# TEXT FOR ANALYSIS:
━━━━━━━━━━━━━━━━━━━━
6. Poetic Resurrection
While many Americans dismissed the borough of The Bronx in the late 1970s through the belief that "The Bronx is burning," this study challenges that assumption. As the first explicit study on The Bronx in American popular culture, this book shows how a wide variety of cultural representations engaged in a complex dialogue on its past, present, and future. Sina A. Nitzsche argues that popular culture ushered in the poetic resurrection of The Bronx, an artistic and imaginative rebirth, that preceded, promoted, and facilitated the spatial revival of the borough.
7. Fresh fruit, broken bodies
Winner of several awards in English and now finally available in German, Seth M. Holmes offers an in-depth examination of the daily lives and suffering of Mexican migrants who work in modern US agriculture as harvest workers. The anthropologist and physician shows how health and health care suffer due to the dark side of consumer society, resentment against immigrants and racism. Holmes' material is harrowing and powerful: he and his companions trekked illegally through the desert to Arizona and were detained with them until they were deported. He lived with indigenous families in the mountains of Oaxaca and in farm labour camps in the USA, grew corn and strawberries and accompanied sick workers to hospitals. This embodied anthropology deepens our theoretical understanding of how quickly social inequalities in society - and especially in health care - are perceived as normal and natural.
8. Sexualised Nazis
Sexualised Nazi figures are part of a continually expanding cultural repertoire of images used in (audio-)visual representations of National Socialism and the Shoah. Julia Noah Munier traces this pattern, which has been neglected in research until now, back to the 1930s and shows how it has been used again and again after 1945 until today. She directs attention to a condensation of similarly structured figures across medial boundaries into specific patterns of interpretation. The focus is on the subjectivising effects of these patterns of representation, in which perpetrators of the Nazi regime and of Italian fascism appear as completely different, as deviant.
━━━━━━━━━━━━━━━━━━━━
# MATERIAL SUPPLIED:
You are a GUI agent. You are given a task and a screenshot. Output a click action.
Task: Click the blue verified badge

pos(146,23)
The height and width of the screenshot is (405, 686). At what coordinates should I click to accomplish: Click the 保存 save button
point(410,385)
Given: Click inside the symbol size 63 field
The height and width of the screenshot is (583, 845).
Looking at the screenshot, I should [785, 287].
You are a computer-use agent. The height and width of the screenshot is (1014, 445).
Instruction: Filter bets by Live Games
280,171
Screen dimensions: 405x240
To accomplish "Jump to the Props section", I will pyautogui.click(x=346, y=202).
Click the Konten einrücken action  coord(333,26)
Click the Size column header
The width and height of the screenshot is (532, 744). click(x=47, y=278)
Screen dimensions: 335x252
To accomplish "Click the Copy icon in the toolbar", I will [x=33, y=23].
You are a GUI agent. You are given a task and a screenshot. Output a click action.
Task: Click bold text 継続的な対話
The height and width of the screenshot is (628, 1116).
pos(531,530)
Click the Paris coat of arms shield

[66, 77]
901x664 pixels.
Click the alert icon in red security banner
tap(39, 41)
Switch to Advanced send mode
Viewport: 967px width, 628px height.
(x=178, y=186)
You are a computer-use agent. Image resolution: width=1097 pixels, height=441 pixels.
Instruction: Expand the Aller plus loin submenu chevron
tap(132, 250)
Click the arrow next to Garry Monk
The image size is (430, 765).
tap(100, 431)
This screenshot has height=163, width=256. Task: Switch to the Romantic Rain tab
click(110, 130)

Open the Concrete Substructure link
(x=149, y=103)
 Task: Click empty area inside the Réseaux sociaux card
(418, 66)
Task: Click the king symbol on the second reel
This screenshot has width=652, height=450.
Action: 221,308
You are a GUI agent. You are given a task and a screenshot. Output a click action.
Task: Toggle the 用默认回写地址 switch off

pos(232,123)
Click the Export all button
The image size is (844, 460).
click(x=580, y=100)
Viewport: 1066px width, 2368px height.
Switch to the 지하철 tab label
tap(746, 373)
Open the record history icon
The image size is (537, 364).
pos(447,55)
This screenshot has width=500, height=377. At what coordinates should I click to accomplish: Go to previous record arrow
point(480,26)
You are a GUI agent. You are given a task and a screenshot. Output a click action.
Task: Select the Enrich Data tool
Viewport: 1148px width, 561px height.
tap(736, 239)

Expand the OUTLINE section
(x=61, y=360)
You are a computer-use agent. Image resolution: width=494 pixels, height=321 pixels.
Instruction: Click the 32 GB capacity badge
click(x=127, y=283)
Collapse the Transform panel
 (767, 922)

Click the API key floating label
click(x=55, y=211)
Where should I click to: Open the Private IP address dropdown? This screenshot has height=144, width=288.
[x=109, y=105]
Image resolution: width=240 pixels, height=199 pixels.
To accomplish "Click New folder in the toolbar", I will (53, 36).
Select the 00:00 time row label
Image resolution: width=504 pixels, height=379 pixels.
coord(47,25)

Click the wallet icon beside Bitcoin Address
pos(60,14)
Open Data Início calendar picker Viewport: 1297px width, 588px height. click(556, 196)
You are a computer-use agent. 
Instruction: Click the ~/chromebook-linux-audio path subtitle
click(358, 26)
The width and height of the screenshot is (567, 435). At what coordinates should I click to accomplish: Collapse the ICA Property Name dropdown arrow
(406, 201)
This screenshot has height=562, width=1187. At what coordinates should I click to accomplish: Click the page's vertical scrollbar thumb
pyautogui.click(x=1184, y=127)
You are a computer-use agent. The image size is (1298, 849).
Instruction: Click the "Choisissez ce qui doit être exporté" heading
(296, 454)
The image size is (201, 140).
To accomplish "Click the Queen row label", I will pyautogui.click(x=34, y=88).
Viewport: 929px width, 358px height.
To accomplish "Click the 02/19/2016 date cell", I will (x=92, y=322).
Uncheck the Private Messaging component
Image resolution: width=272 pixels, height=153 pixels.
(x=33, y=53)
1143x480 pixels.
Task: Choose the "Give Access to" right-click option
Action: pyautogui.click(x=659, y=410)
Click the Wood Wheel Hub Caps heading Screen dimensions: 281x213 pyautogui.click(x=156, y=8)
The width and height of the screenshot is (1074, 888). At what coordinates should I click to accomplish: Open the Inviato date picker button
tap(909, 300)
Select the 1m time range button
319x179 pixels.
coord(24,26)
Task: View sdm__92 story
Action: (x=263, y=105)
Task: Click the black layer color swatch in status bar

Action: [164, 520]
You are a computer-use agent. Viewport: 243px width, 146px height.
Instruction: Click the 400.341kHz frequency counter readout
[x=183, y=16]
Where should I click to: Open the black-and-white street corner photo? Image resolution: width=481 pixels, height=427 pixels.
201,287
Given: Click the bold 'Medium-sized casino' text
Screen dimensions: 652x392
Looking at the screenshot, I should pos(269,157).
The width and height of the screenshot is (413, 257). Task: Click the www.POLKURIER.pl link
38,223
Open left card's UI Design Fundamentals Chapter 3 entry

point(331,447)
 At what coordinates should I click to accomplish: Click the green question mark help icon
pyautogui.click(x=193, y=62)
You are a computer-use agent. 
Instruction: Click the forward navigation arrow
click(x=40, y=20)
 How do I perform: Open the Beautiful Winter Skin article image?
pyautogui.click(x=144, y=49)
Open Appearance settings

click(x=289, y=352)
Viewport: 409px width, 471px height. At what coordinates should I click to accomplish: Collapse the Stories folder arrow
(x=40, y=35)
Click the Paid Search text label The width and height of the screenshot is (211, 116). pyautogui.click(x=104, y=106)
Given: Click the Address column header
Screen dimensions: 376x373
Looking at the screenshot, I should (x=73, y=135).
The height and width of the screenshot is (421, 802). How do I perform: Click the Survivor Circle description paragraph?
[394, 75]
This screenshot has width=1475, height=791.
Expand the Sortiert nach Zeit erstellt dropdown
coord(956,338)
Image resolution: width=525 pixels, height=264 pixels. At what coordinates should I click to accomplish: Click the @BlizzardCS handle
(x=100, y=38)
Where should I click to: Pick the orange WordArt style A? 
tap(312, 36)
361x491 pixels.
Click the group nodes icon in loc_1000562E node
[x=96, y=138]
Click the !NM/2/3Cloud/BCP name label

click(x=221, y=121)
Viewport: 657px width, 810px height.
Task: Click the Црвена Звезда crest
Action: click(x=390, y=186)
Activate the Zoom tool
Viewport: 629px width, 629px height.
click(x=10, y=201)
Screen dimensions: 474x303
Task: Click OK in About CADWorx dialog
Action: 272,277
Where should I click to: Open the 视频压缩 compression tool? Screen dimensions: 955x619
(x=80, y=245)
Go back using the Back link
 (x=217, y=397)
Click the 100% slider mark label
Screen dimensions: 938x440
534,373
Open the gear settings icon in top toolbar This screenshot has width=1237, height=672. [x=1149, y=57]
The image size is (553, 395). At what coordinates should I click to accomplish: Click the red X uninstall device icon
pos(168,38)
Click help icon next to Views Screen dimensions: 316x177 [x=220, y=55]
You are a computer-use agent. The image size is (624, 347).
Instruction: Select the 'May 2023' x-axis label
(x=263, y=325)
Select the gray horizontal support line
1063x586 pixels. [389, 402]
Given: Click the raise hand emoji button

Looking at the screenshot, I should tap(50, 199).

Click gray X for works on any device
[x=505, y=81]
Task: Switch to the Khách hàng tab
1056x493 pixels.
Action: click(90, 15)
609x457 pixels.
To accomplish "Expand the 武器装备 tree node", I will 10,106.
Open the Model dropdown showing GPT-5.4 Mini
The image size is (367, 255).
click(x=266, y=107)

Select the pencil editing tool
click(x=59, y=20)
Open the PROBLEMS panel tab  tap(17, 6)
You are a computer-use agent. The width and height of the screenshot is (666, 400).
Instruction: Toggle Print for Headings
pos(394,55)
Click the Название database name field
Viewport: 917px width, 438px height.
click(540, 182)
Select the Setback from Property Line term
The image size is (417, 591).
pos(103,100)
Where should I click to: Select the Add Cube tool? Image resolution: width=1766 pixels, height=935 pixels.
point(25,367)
━━━━━━━━━━━━━━━━━━━━
# TASKS AND EXERCISES:
**A)** According to the book descriptions, which two crops did Seth M. Holmes grow during his fieldwork?
**B)** Continue the book descriptions from the end of the last sentence shown.
The listing has no role here.

# ANSWERS:
**A)** Corn and strawberries.

**B)**
9. Das Handeln der Systeme
The action-theoretical foundation of sociology has been rejected by Niklas Luhmann's systems theory: The structure of the object itself, the argument goes, leads compellingly to the insight that action is not due to human beings but to the self-generation of social systems. Matthias Klemm reconstructs this argument and traces its implications for the architecture of systems theory. The analysis allows to show connections especially to the pragmatic lifeworld theory of Alfred Schütz beyond the front line between system- and action-theoretical positions.
10. Dynamis
Since time immemorial, "dynamis" and "energeia" have formed what is probably the most dazzling pair of concepts in the history of philosophy: in their tense interplay, materialism and metaphysics, capability and realisation come together. But can they also be understood as historical-political categories? As such, it is precisely the turning points and differences in their conceptual history that reveal a change in historical thinking and new possibilities for political action. From Aristotle to Martin Heidegger to Jacques Derrida, Nassima Sahraoui shows in her penetrating reading that a new understanding of the ancient "dynamis" is more current and necessary than ever, because it holds a critical potential through which moments of freedom are made possible for us and our thinking, also and especially today.